==== Extract to read

Q3 2023
AIR FREIGHT
Quarterly overview of the majordevelopments in air freight rates
During Q3, the global average air cargo spot rate paid by freight forwarders stayed below levels seen in the past three years as the market gradually normalizes.
However, the market finally bottomed out in September and, as we head into air cargo’s traditional year-end peak season, average spot rates in the week ending 8 October ticked up 11% to USD 2.33 per kg compared to the previous month. This spot rate is also 35% higher than the same month in 2021.
And this is the first time in five months where the global average spot rate (valid for up to one month) climbed to the level of the global average seasonal rate (valid for over one month).
The statistic is supported by the increase of cargo volumes (+4% month-on-month in the week ending 8 October) as shippers return from their summer break and prepare for the year-end holiday seasons.
Consequently, the global air cargo load factor, which measures the capacity utilization of aircraft, ticked up three percentage points in the same timeframe, with cargo capacity staying on par with last month.
In terms of freight rate developments, we can see the rates freight forwarders paid to carriers fluctuated more than the rates freight forwarders charged to shippers in the past two years.
During the peak season of 2021, freight forwarders experienced decreasing margins as the rates they paid increased faster than the rates they charged.
However, the reverse is seen since the slack summer months in 2022.
Freight forwarder margins expanded as freight forwarder ‘sell’ rates followed the changes in the freight forwarder ‘buy’ rates, with some delay.
Looking at recent developments, freight forwarders face increasing pressure on routes from Northeast Asia, where the rates they paid increased more than the rates they charged. This may add upward pressure for rates paid by shippers eventually.
This is mainly due to the different contract terms adopted by shippers and freight forwarders. Because of the air cargo market downturn, shippers and freight forwarders are finding common ground on longer term contracts. However, freight forwarders are continuing to utilize the volatile spot market.

========

Problems to work on:
A – Transcribe the stretch of the air freight overview from "In terms of" through "past two years.".
B – For each statement, say yes or no according to the air freight overview, and quote the words in it that decide the answer.
(i) In the week ending 8 October, average spot rates rose 11% to USD 2.33 per kg compared to the previous month.
(ii) Cargo capacity rose by three percentage points in the same timeframe as the load factor increase.
(iii) During the 2021 peak season, freight forwarder margins expanded.
C – Resume the air freight overview after its final sentence and keep writing.

==== Collected data

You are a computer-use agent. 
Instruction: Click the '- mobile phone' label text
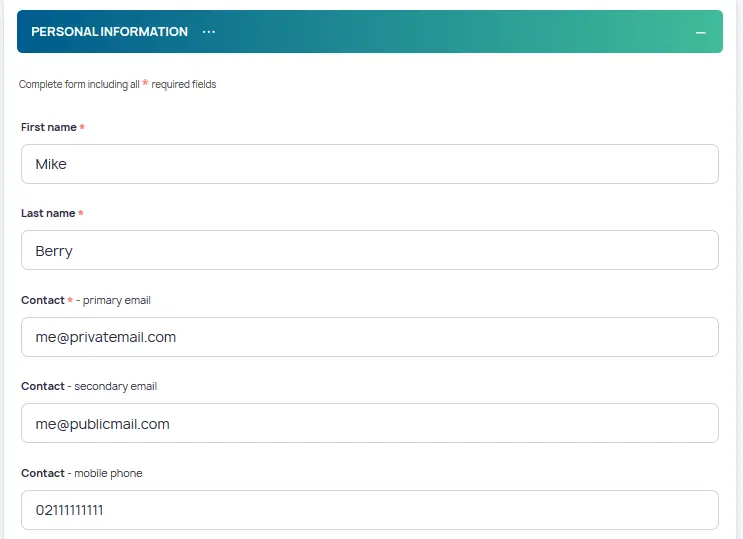pos(106,473)
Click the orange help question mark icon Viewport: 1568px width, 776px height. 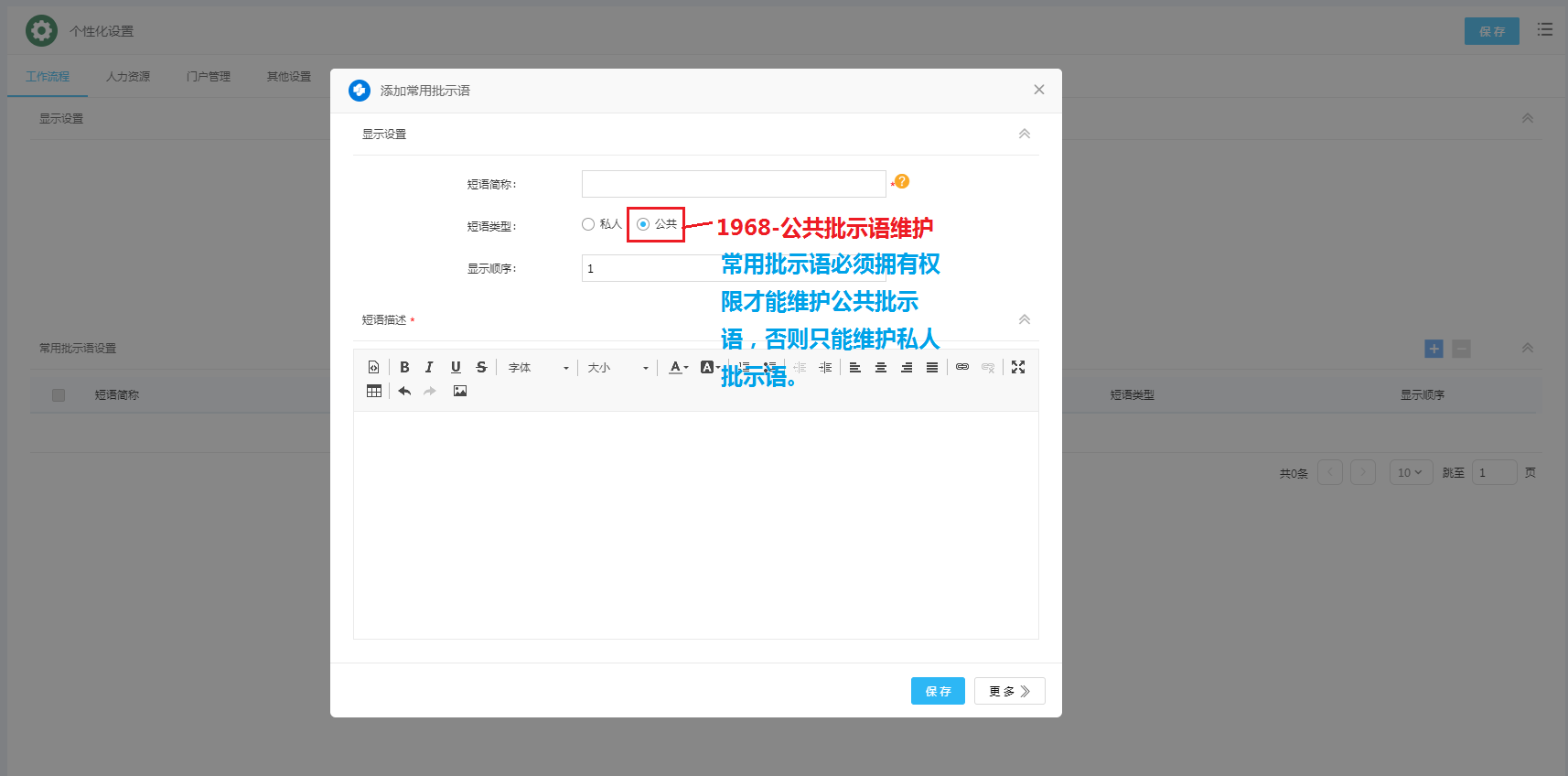click(x=902, y=181)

========

Expected results:
A –
In terms of freight rate developments, we can see the rates freight forwarders paid to carriers fluctuated more than the rates freight forwarders charged to shippers in the past two years.

B –
(i) Yes: "average spot rates in the week ending 8 October ticked up 11% to USD 2.33 per kg compared to the previous month"
(ii) No: "with cargo capacity staying on par with last month"
(iii) No: "During the peak season of 2021, freight forwarders experienced decreasing margins as the rates they paid increased faster than the rates they charged."

C –
Against the backdrop of the air cargo market downturn, some carriers’ revenues have already fallen back to their pre-pandemic level as the demand/supply balance shifts towards oversupply. This leads to higher operating costs squeezing carriers’ margins.
Firstly, carriers are facing higher jet fuel prices, one of their largest operating costs. In the third quarter, the US Gulf Coast jet fuel spot price was on average 54% above the level in the same period of 2019. This is reflected in carriers’ fuel surcharges to freight forwarders, which also remain higher than 2019. In line with this, the market sees higher fuel surcharges charged by freight forwarders to shippers.
In addition, as inflation remains high, airline workers’ unions have threatened to strike and disrupt air cargo services during wage negotiations.
United Airlines and Cargolux are some of the latest carriers to report pay increases for employees in the last quarter, adding further pressure on the bottom line on top of jet fuel, both of which account for a significant share of overall operating costs.
Freighter airlines will likely be particularly hurt by these cost increases as the cargo business is their primary revenue stream.
In comparison, passenger airlines traditionally have a larger share of their revenues generated from passenger businesses, so the recent downturn in cargo revenue will be well covered by the pickup in passenger numbers.